In The Loneliest Polar Bear (Crown, Mar.), journalist Williams studies the ties between polar bears, humans, and climate change.
What led you to the topic of polar bears?
I was working as a reporter for The Oregonian in 2016 when [polar bear cub] Nora was transferred to the zoo in Portland. Under normal circumstances, a baby polar bear arriving at the local zoo would not demand much more than a short blurb, but when we found out she had been abandoned by her mom and was hand-raised by zookeepers, it seemed clear there was a deeper story. That story became a five-part series, and the reporting for that series became the framework of this book.
How did you capture the devotion of the “Nora Moms” as they raised the newborn cub to adulthood?
With an experience like that—where they were 100% committed to this little bear for months on end with no guarantee she would survive—it’s certainly a challenge to get that level of intensity across to readers. I spent many hours interviewing them, to the point that I think they were beginning to get tired of me.
You consider the polar bear and its changing environs through the eyes of zookeepers, scientists, and Inupiat hunters in Alaska.
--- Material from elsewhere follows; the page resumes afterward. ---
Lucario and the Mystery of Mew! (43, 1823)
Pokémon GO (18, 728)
Was this part of the original plan?
There were a few key areas I knew I wanted to expand on from the series, namely climate change science, the ethics of keeping animals in captivity, and how global warming is impacting people who live in the Arctic. That was about all I had for a plan, and the rest grew out of the research trips I made while writing the book.
Where did you travel?
I traveled to all the zoos where Nora has lived—in Ohio, Oregon, and Utah—and also made three trips to Wales, Alaska. It was very cold, 20-below, no hotel, no cell service.
You write that having polar bears in zoos brings attention to their plight, but also allude to zoos using them to draw larger crowds. You give both sides but don’t really take a stand. Why not?
That is a question I still wrestle with. On the whole, I’m not really sure if zoos are a net positive or a net negative. Many animals fare better, both physically and mentally, in the wild than they do in captivity. But some captive animals, polar bears for example, are such powerful draws to zoo-goers that their presence alone funds research that helps their wild counterparts. I don’t think there is a right answer for everyone—it’s an ethical question that people have to decide using their own moral compass—which is why I left it unanswered in the book.